**PROBLEM DETAILS**
Copy exactly the lines of the data below that run from the line holding "The width and height of the screenshot is (391, 256)." through the line holding "Click the green connector point on the loft", both ends included.

**INFORMATION SHOWN**

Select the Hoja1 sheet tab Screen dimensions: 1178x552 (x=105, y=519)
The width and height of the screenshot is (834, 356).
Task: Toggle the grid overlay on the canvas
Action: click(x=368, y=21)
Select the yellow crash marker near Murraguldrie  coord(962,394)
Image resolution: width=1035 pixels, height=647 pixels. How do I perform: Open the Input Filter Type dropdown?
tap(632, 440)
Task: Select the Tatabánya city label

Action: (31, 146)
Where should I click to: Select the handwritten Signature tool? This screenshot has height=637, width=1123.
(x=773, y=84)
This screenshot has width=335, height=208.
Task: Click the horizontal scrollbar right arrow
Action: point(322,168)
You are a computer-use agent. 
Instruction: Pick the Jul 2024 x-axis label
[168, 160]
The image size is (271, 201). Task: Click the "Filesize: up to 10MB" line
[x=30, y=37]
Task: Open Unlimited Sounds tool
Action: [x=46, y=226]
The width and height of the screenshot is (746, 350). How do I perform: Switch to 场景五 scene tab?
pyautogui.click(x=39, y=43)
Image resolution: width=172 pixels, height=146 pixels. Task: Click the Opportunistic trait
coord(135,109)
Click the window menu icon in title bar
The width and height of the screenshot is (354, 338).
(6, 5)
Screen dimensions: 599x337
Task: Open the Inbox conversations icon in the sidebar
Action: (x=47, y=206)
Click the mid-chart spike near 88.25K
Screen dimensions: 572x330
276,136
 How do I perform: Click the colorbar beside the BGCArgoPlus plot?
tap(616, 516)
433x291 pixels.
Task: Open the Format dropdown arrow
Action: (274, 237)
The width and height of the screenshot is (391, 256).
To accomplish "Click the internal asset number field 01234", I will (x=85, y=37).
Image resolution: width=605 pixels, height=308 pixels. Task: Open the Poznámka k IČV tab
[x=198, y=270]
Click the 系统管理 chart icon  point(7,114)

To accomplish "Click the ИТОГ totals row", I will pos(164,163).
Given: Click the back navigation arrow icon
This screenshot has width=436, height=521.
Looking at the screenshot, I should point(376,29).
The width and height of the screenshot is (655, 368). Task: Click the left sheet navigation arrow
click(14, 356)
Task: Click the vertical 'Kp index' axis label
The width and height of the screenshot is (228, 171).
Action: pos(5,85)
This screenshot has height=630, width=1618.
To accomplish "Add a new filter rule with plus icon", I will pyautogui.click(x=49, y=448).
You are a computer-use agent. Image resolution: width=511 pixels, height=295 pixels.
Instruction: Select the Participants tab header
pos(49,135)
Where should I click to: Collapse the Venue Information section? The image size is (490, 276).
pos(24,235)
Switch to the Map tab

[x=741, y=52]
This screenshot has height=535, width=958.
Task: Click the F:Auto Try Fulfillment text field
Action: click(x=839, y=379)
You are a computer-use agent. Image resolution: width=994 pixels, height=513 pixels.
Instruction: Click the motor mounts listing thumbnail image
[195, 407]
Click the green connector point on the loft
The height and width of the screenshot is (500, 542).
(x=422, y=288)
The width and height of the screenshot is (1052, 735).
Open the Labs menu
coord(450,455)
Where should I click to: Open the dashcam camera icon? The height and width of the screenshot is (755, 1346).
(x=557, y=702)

**WRITTEN RESPONSE**
The width and height of the screenshot is (391, 256).
To accomplish "Click the internal asset number field 01234", I will (x=85, y=37).
Image resolution: width=605 pixels, height=308 pixels. Task: Open the Poznámka k IČV tab
[x=198, y=270]
Click the 系统管理 chart icon  point(7,114)

To accomplish "Click the ИТОГ totals row", I will pos(164,163).
Given: Click the back navigation arrow icon
This screenshot has width=436, height=521.
Looking at the screenshot, I should point(376,29).
The width and height of the screenshot is (655, 368). Task: Click the left sheet navigation arrow
click(14, 356)
Task: Click the vertical 'Kp index' axis label
The width and height of the screenshot is (228, 171).
Action: pos(5,85)
This screenshot has height=630, width=1618.
To accomplish "Add a new filter rule with plus icon", I will pyautogui.click(x=49, y=448).
You are a computer-use agent. Image resolution: width=511 pixels, height=295 pixels.
Instruction: Select the Participants tab header
pos(49,135)
Where should I click to: Collapse the Venue Information section? The image size is (490, 276).
pos(24,235)
Switch to the Map tab

[x=741, y=52]
This screenshot has height=535, width=958.
Task: Click the F:Auto Try Fulfillment text field
Action: click(x=839, y=379)
You are a computer-use agent. Image resolution: width=994 pixels, height=513 pixels.
Instruction: Click the motor mounts listing thumbnail image
[195, 407]
Click the green connector point on the loft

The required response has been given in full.